• PROMPT: With the line containing "Where should I click to: Click the Share" as the start and the line containing "Select the Label Created status text" as the end, transcribe that span of the entries below exactly, including both.

━━━━━ EXERCISE DATA

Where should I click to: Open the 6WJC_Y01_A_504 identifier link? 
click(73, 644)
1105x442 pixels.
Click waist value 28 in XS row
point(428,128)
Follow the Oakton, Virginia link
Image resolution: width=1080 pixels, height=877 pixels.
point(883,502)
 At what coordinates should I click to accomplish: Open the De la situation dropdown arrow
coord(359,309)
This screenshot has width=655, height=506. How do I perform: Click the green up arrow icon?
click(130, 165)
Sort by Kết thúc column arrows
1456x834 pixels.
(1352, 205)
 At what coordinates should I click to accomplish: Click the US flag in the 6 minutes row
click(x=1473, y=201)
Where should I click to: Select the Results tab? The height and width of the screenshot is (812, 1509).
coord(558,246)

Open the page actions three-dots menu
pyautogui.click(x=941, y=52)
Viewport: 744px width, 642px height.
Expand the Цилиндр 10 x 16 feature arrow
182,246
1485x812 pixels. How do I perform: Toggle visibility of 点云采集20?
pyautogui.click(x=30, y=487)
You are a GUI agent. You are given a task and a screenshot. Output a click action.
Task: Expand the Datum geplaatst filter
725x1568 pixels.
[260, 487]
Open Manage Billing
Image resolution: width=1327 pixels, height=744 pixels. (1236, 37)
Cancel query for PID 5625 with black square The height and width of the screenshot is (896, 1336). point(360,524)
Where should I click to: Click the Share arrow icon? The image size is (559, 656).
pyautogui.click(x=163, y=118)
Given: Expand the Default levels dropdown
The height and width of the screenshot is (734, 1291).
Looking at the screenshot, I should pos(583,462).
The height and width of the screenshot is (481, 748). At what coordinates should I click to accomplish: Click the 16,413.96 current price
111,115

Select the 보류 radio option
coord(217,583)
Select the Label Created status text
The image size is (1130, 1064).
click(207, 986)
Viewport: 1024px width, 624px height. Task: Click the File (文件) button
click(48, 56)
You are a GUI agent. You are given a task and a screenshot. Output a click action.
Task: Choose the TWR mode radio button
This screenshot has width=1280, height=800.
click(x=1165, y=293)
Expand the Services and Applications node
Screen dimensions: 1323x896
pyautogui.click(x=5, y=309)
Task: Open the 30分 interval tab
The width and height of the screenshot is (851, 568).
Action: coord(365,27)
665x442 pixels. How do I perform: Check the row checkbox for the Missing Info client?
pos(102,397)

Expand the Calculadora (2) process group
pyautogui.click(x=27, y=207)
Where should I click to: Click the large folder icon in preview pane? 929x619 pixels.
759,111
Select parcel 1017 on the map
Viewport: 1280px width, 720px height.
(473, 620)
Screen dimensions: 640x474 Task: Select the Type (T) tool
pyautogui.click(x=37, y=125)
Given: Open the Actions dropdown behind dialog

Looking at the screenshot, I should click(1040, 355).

━━━━━━━━━━

• ANSWER BOX:
Where should I click to: Click the Share arrow icon? The image size is (559, 656).
pyautogui.click(x=163, y=118)
Given: Expand the Default levels dropdown
The height and width of the screenshot is (734, 1291).
Looking at the screenshot, I should pos(583,462).
The height and width of the screenshot is (481, 748). At what coordinates should I click to accomplish: Click the 16,413.96 current price
111,115

Select the 보류 radio option
coord(217,583)
Select the Label Created status text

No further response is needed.